I was leaving my classroom a few hours after school let out. I looked around.
Nothing; then, a familiar face with no name attached. He was standing at the far end of the building by the back gate, holding a paperback book and shaking it for emphasis.
“When I was in ninth grade, I hated you,” he said. “I hated reading. I hated those essays and book reports you made us do, over and over until we got them right. You even got my mom to sit by me at home to make sure I read those books and finished the homework. Now I’m hooked. These fucking books are like drugs. I can’t stop reading them.” He delivered all this with an expression of disgust. Then his face blossomed into a smile. “And I still hate it.”
He turned and walked off campus and into the barrio where his family lived. It was then I remembered who he was. Four years earlier, Fabio had been nothing but pain-in-the-ass full of verbal irony and sarcasm. He’d fought me every inch of the way, but his mother became my ally. She was one of the few parents who listened to my advice, ditched the self-esteem movement, and learned to say no.
***
Yes, I was no-nonsense; yes, I was a hard-ass; yes, I was a teacher who practiced tough love without the physical punishment many identify with that term. That doesn’t mean I was against a good spanking when a child deserved it. God knows I was spanked as a child when I earned it, and the punishment was for my own good.
I was born into poverty, and the climb out was not easy for our parents. My older brother and sister; my Bible-toting mother; my alcoholic-gambling father; the U.S. Marines; and serving in the Vietnam War as a field radio operator were responsible for the way I saw the world and who I was.
***
Church bells rang nationwide the day I was born, and my high school dropout father was drunk and soon to be unemployed from his job at the Long Beach shipyards. The bells weren’t for me. They rang for World War II, which ended that day.
Then, a few years later, when I was in first grade, my mother, also a high school dropout, heard, “Mrs. Lofthouse, our tests show that Lloyd is retarded. He will never learn to read. We’re sorry, but there’s nothing we can do for him.”

+===+

▶ **Set task 1**
Sum up the teacher's recollection in two sentences.
▶ **Set task 2**
Carry on the teacher's recollection, starting right after its final sentence.

+===+

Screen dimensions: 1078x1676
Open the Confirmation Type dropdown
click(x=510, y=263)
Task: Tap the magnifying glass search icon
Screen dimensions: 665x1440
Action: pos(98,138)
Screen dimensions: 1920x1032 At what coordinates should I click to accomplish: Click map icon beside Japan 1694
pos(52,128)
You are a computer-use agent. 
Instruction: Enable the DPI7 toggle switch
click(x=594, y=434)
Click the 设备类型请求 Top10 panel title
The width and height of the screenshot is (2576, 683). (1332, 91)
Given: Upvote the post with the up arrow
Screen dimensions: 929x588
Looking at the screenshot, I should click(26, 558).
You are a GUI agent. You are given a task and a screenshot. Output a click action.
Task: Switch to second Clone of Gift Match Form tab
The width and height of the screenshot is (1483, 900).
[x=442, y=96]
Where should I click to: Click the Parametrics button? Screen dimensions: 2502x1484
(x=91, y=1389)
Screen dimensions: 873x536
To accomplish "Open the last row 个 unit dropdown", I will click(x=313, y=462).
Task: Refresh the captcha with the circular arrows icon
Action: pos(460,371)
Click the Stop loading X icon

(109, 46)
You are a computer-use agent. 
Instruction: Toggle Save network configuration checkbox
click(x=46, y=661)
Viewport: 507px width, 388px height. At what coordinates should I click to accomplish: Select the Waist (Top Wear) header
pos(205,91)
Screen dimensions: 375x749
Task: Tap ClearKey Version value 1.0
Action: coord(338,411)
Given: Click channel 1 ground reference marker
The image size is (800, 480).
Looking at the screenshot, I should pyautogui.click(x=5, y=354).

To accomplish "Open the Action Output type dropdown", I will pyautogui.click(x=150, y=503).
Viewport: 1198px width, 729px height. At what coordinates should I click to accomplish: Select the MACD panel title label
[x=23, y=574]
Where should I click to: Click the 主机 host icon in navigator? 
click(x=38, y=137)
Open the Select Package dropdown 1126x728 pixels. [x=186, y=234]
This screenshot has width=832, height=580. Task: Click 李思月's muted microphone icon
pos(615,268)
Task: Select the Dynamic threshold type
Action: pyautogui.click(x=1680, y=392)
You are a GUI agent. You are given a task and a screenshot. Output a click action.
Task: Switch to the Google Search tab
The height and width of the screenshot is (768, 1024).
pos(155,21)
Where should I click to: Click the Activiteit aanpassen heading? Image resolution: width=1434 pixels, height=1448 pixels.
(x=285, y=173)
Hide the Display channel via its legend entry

+===+

▶ **Task answer 1**
A former ninth-grade student, Fabio, tells the narrator, his old teacher, that he once hated the reading and essays he was assigned but is now hooked on books, and the narrator recalls how Fabio's mother supported the teacher's strict approach. The narrator then describes being a tough, no-nonsense teacher shaped by poverty, family, the Marines and the Vietnam War, and recalls being born the day World War II ended and being declared unable ever to learn to read in first grade.

▶ **Task answer 2**
I remember the tears in my mother’s eyes as she drove us home, and I couldn’t understand why she was crying.
“I’m not going to let this happen—not to both of my sons,” she said, determined, while I sat in the passenger seat of the used Buick and retreated into my imagination.
She was talking about me and my brother Richard, sixteen at the time, who ran with a motorcycle gang and had already spent time in jail. By the time he was twenty, my brother’s arms would be covered with colorful tattoos that wiggled when he flexed his muscles.
The men he worked with—when he had a job—were mostly Latino and called him El Caballo, the horse.
When Richard was seven—a few years before my arrival—similar experts told my mother that he’d never learn to read, either. My parents tried to teach him, but he fought them, won, and stayed illiterate. Because my parents had both dropped out of high school at age fourteen during the Great Depression to find work, they didn’t know the importance of literacy until it was too late.
The first house I remember living in was more of a tar-paper shack than a house. My parents bought the small, three bedroom dwelling at a bargain price and moved from Pasadena to Azusa to live near the quarry of a concrete company. The house was framed and had a roof but no windows, doors, or siding—other than the tar paper. The only room that offered privacy was the one bathroom with plywood nailed to the two-by-four framing.
I loved my parents, and I didn’t know any other way to live. They overcame many obstacles to earn their stable, blue-collar, middle-class lifestyle before I was fourteen—not the least of which was their own upbringing.
My mother was abused by her father after her mother had divorced him, and my father’s mother died soon after he was born causing his father to turn to booze and abandon him to an aunt.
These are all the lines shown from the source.